The various methods of doing this are: combined oral contraceptive pill (COCP), gonadotropin-releasing hormone (GnRH) analogues, and bilateral oophorectomy (surgical removal of an ovary or ovaries). Other approaches include antidepressants and the use of vitamin and mineral supplements and alternative therapies.
The condition can be so disruptive and severe that bilateral salpingo-oophorectomy (removal of the fallopian tube and ovary) is required, but the hormone replacement therapy that is then necessary can cause symptoms to resume if it contains progesterone. For this reason hysterectomy (surgical removal of uterus) is often considered as it allows for estrogen-only hormone replacement therapy. Surgery is a last resort and should only be considered after extensive counseling, and there must be a trial period with GnRH analogues before the decision is made.
Low progesterone levels early in the menstrual cycle have been linked to an increased susceptibility to PMDD. This might indicate that indeed progesterone was problematically low for conception and women could have problems with getting full term pregnancy, because progesterone a crucial part of the menstrual cycle and maintenance the uterine lining throughout pregnancy.

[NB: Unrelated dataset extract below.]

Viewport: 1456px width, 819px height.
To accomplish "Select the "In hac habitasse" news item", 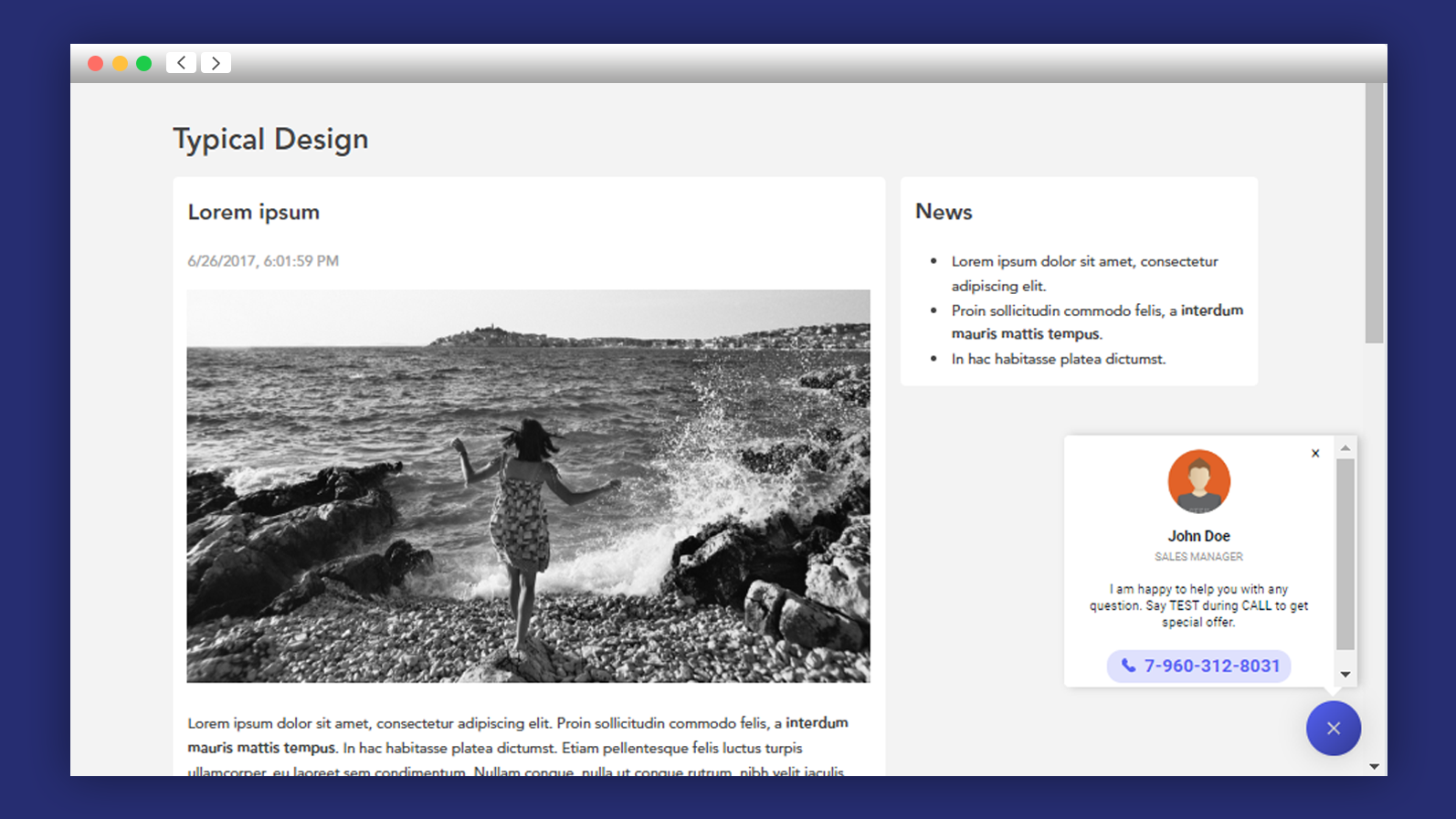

The early identification and the appropriate treatment of PMDD reduce the probability of chronic and recurrent symptoms. There is still a controversy regarding the methods of intervention for this disorder; however, changes in the eating habits, administration of medication (psychotropic and contraceptive drugs), and physical activity have shown positive results for women with PMDD. If women have unsuccessful full term pregnancy due low progesterone, it may be supplemented during intrauterine inseminations (IUI's) and later in vitro fertilization (IVF) cycles.
Until recently, the only treatment for women with PMDD was psychoactive drugs, such as selective serotonin reuptake inhibitors. Several years ago, there has been evidence of the beneficial role of combined hormonal contraceptives in controlling PMDD symptoms. Oral combined hormonal contraceptives that contain drospirenone in a 24+4-day regimen are the only drugs that have been approved by US Food and Drug Administration (FDA, federal agency responsible for protecting and promoting public health) for the treatment of PMDD, but there is scientific evidence that other agents, with other formulations and regimens, could also be effective for the treatment of this condition. However, it remains unclear whether the beneficial effect of combined hormonal contraceptives is associated with the type of estrogen or progestogen used or the treatment regimen.